42        dd) Die vom Berufungsgericht angenommene Aufklärungspflicht der Beklagten lässt sich des Weiteren nicht auf § 31 WpHG a. F. i. V. m. Teil B. Ziff. 1.2 Abs. 3 der Richtlinie des Bundesaufsichtsamtes für den Wertpapierhandel vom 23. August 2001 (BAnz. 2001, S. 19 217) stützen.


43        Eine Pflicht zur Aufklärung über die Gewinnmarge ist dieser Richtlinie nicht zu entnehmen (vgl. Senatsurteile vom 27.9.2011 - XI ZR 182/10, BGHZ 191, 119 Rn. 49, BB 2011, 3083 m. BB-Komm. Zoller und XI ZR 178/10, WM 2011, 2261 Rn. 52 sowie Senatsurteile vom 26.6.2012 - XI ZR 316/11, BB 2012, 2651 m. BB-Komm. Bausch, WM 2012, 1520 Rn. 31 und XI ZR 356/11, juris Rn. 35, jeweils zu Teil B Nr. 3.3 Abs. 5 der Richtlinie). Etwas anderes ergibt sich entgegen der Auffassung der Revisionserwiderung auch nicht aus dem Senatsbeschluss vom 29.6.2010 (XI ZR 308/09, BB 2010, 2327 m. BB-Komm. Lang/Müller-Felsch, WM 2010, 1694). Der erkennende Senat hat in dieser Entscheidung lediglich zu Ziff. 2.2 Abs. 2 der früheren Wertpapierhandelsrichtlinie vom 26.5.1997 (BAnz. 1997, S. 6586) ausgeführt, dass dort eine zivilrechtliche Aufklärungspflicht über die kommissionsrechtliche Verpflichtung zur Herausgabe von Rückvergütungen vorausgesetzt wird (Senatsbeschluss vom 29.6.2010 - XI ZR 308/09, BB 2010, 2327 m. BB-Komm. Lang/Müller-Felsch, WM 2010, 1694 Rn. 8; ebenso Senatsurteil vom 12.5.2009 - XI ZR 586/07, BB 2009, 1718 m. BB-Komm. Edelmann, WM 2009, 1274 Rn. 15). Dass die Richtlinie ihrerseits selbst zivilrechtliche Pflichten, insbesondere Aufklärungspflichten über die Gewinnmarge bei Festpreisgeschäften begründet, ergibt sich daraus - zumal für die hier in Rede stehende nachfolgende Fassung vom 23.8.2001 - nicht. ...

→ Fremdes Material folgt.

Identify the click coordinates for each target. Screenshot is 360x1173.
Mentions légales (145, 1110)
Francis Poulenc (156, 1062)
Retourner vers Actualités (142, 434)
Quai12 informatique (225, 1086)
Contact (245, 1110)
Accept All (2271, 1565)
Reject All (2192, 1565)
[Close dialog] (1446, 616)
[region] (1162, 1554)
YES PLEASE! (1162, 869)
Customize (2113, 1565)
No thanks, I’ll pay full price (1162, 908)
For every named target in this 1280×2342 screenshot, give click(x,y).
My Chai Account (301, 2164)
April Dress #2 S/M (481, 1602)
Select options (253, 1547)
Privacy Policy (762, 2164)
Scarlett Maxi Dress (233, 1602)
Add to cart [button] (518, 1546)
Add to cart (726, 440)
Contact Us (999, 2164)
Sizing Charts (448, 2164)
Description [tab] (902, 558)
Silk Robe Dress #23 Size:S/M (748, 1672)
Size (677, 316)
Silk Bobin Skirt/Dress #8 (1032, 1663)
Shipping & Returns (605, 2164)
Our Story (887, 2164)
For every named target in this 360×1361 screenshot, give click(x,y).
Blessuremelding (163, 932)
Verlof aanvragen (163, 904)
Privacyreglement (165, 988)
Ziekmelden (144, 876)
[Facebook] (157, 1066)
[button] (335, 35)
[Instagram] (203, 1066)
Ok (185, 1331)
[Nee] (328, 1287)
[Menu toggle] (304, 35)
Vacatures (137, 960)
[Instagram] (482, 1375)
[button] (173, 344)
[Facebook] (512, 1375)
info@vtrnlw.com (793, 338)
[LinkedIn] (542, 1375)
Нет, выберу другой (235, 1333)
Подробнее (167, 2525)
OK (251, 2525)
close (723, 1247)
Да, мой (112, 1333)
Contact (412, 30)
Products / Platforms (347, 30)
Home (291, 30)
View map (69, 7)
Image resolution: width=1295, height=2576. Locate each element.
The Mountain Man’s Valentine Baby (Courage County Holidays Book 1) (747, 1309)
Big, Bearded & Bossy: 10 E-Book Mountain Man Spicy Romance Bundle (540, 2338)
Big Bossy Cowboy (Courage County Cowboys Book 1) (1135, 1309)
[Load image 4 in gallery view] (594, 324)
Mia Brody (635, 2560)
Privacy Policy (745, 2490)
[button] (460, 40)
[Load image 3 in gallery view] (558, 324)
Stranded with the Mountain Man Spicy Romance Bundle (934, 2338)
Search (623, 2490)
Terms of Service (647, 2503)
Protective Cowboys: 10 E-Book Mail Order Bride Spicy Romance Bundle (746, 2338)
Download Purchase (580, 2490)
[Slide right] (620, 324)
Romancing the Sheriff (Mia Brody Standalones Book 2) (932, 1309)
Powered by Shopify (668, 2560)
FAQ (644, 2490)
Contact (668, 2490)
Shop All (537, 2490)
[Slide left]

  • Es besteht auch keine Pflicht darüber aufzuklären, dass der Zertifikaterwerb im Wege eines Eigengeschäfts erfolgt

45        c) Entgegen der Annahme des Berufungsgerichts vermag schließlich auch die unterbliebene Aufklärung der Klägerin darüber, dass der Erwerb der streitbefangenen Zertifikate im Wege eines Festpreisgeschäfts erfolgte, den geltend gemachten Schadensersatzanspruch nicht zu begründen.


46        Wie der erkennende Senat nach Erlass des Berufungsurteils entschieden hat (Senatsurteile vom 27.9.2011 - XI ZR 182/10, BGHZ 191, 119, BB 2011, 3083 m. BB-Komm. Zoller Rn. 48 ff. und XI ZR 178/10, WM 2011, 2261 Rn. 51 ff.), ist die beratende Bank aufgrund des Beratungsvertrags mit ihrem Kunden bei der gebotenen typisierenden Betrachtungsweise nicht verpflichtet, diesen darüber zu informieren, dass der Zertifikaterwerb im Wege des Eigengeschäfts erfolgt. Eine solche Aufklärungspflicht liefe jedenfalls deshalb leer, weil sie nicht dazu führt, dass dem Anleger die für ihn wesentlichen Informationen bezüglich eines auf Seiten der Bank bestehenden Interessenkonflikts erteilt werden. Für die entsprechende Aufklärungspflicht sprechen zudem auch nicht die zu berücksichtigenden Kundeninteressen. ...


53        IV. Das angefochtene Urteil ist daher aufzuheben (§ 562 Abs. 1 ZPO). Da die Sache nicht zur Endentscheidung reif ist, ist sie zur neuen Verhandlung und Entscheidung an das Berufungsgericht zurückzuverweisen (§ 563 Abs. 1 S. 1 ZPO), damit es die erforderlichen Feststellungen zu den gerügten Aufklärungspflichtverletzungen, soweit es diese bisher nicht getroffen hat, nachholen kann.